スパム・メール対策技術を提供する米Postini社が,スパムに関するデータを米国時間1月15日に明らかにした。同社は,スパムとウイルス・フィルタリング・サービスを300万人を越えるユーザーに対して提供している。同社は,同サービスで1日に4000万通を越える電子メール・メッセージを受信している。今回発表されたのは,これらメールのデータを集計したもの。

 2002年に同社サービスの利用者に送信されたスパム・メールは150%増加している。同年,同社は90億通を越えるメッセージを処理した。その中で,1月にスパムだと判断されたメッセージの割合は20%だったが,12月には60%を越えるようになった。2003年1月13日を例にとると,同社は1日に2190万9771通のスパム・メッセージを処理している。

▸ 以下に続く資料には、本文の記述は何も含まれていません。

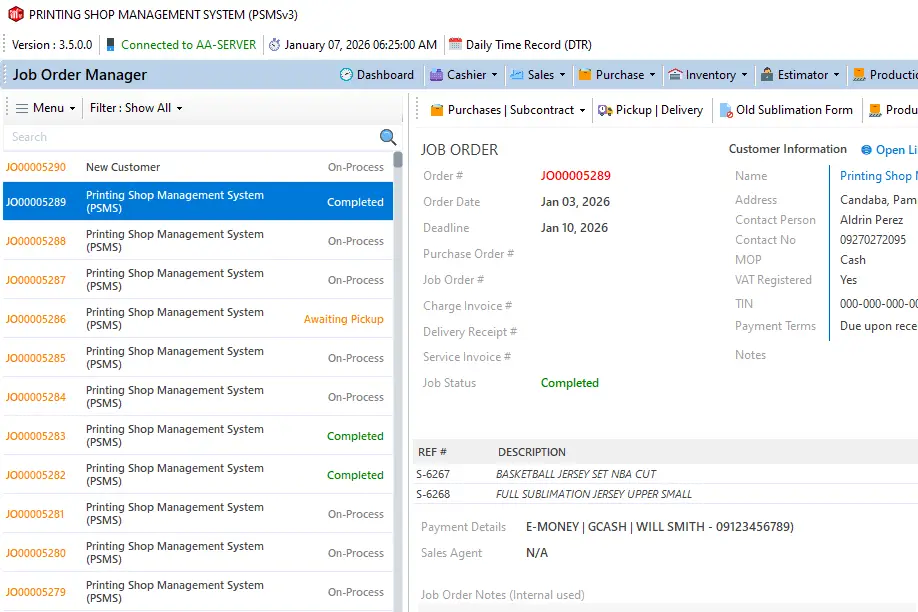This screenshot has width=918, height=612.
Task: Open Daily Time Record calendar icon
Action: pos(456,44)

 800を越える企業とサービス・プロバイダを含む顧客ベースでは,スパムの割合がメッセージ全体の80%にも上る。一般的に大規模企業の方がスパムによって多大な被害を被っているが,すべての規模における企業と業界が影響を受けるようになった。そのため,スパムに関連するIT費用,法的責任,生産性の低下に対して敏感になっている。同社のデータによれば,スパムの64.5%が特価製品やプロモーションに関わるもので, 7.9%が手軽な金儲け,6.6%がアダルト関連,21.2%がその他の内容となっている。

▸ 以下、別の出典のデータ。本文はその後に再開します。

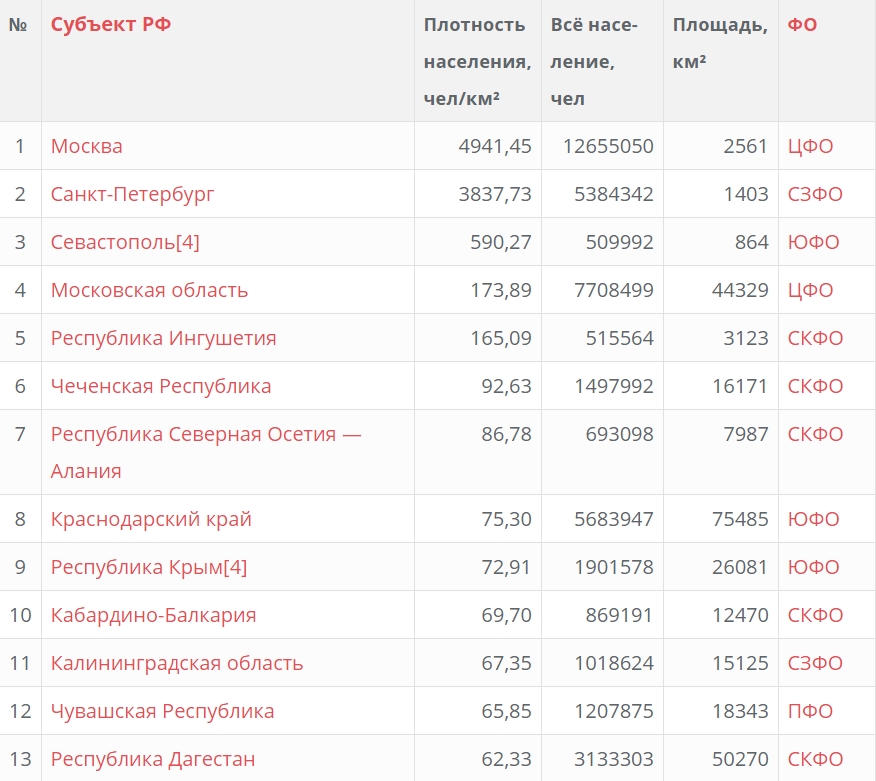Click the Санкт-Петербург link
Image resolution: width=876 pixels, height=781 pixels.
tap(132, 194)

 調査会社のGartner社は,「企業に対するスパムは,少なくとも2004年には引き続き増加する。スパムが迷惑以上の存在だと感じている企業は,もっと積極的に重要な通信チャネルを守る必要がある」としている。

 また,スパムは世界的な問題であり,米国の電子メール・ユーザーに送信されるスパムのほぼ50%が米国外から送信されていることも明らかになった。そのため,連邦,州,地方政府のレベルにおけるスパムの法的規制は,米国内のスパム問題の軽減にあまり効果が期待できない。

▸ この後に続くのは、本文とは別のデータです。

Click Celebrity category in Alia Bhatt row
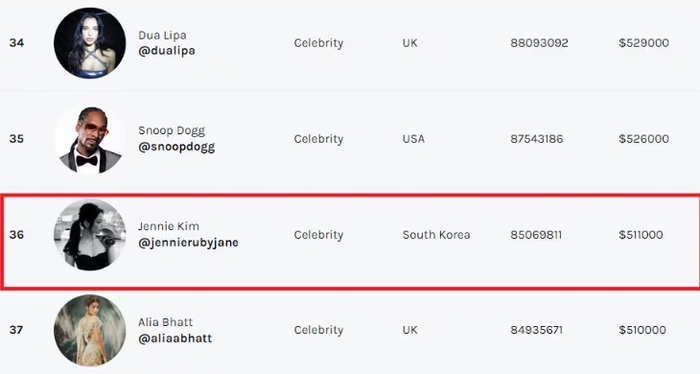click(x=318, y=330)
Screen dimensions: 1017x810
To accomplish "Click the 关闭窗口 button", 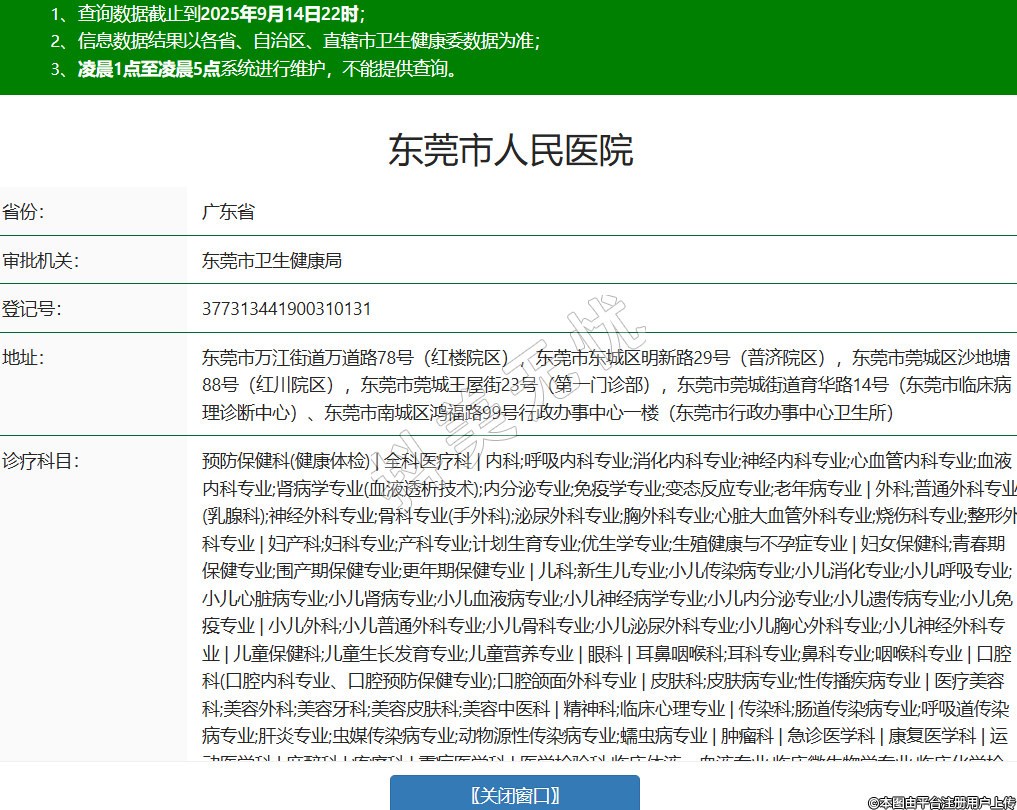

 同社によれば, DHA(Directory Harvest Attack)と呼ばれる電子メール・アドレス収集技術がスパム増加の一因になっている。同技術は,保護されていないメール・サーバーから何千という有効な電子メール・アドレスを収集する技術。また,スパムの送信者は,アンチ・スパム製品でフィルタされないようにグラフィック,HTML,またそれぞれのスパム・メッセージに変化を加える技術などを使うようになっているという。